--- Selection ---
Starting A Call Center Relationship
Finding a call center that specializes in your business needs is an obvious but
often overlooked factor. The company philosophies and chemistry must create synergy and it
must share your vision and goal. It is critical to measure the depth of a call center by
assessing its interpretation of customer loyalty management. It is also not out of the
question to assess the employee profile of the customer relationship associates, including
average years of experience and education backgrounds.
Once the decision is made to outsource, it is essential to identify the right person(s)
who will be given responsibility for oversight and management of the outsourcing
arrangement and vendor relations after the contract is signed. Their inclusion is critical
for several reasons. First, there is no better way to understand the issues involved in
outsourcing than to be involved in all aspects leading up to the deal. Second,
relationships with call centers start at the moment discussions begin. Being on the ground
floor and having continuity in the relationship with people in the vendor organization
contributes to success.
---
Requests:
• 1. Return the call center passage from "who will be" up to and including "contributes to success.".
• 2. According to the call center passage, at what point do relationships with call centers start?
• 3. List every aspect of a call center that the call center passage says you can assess.
--- Provided records ---
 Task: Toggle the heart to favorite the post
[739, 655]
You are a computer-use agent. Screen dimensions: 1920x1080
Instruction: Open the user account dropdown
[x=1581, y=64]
---
Answers below:
• 1.
who will be given responsibility for oversight and management of the outsourcing
arrangement and vendor relations after the contract is signed. Their inclusion is critical
for several reasons. First, there is no better way to understand the issues involved in
outsourcing than to be involved in all aspects leading up to the deal. Second,
relationships with call centers start at the moment discussions begin. Being on the ground
floor and having continuity in the relationship with people in the vendor organization
contributes to success.

• 2. At the moment discussions begin.

• 3.
- Its interpretation of customer loyalty management
- The average years of experience of its customer relationship associates
- The education backgrounds of its customer relationship associates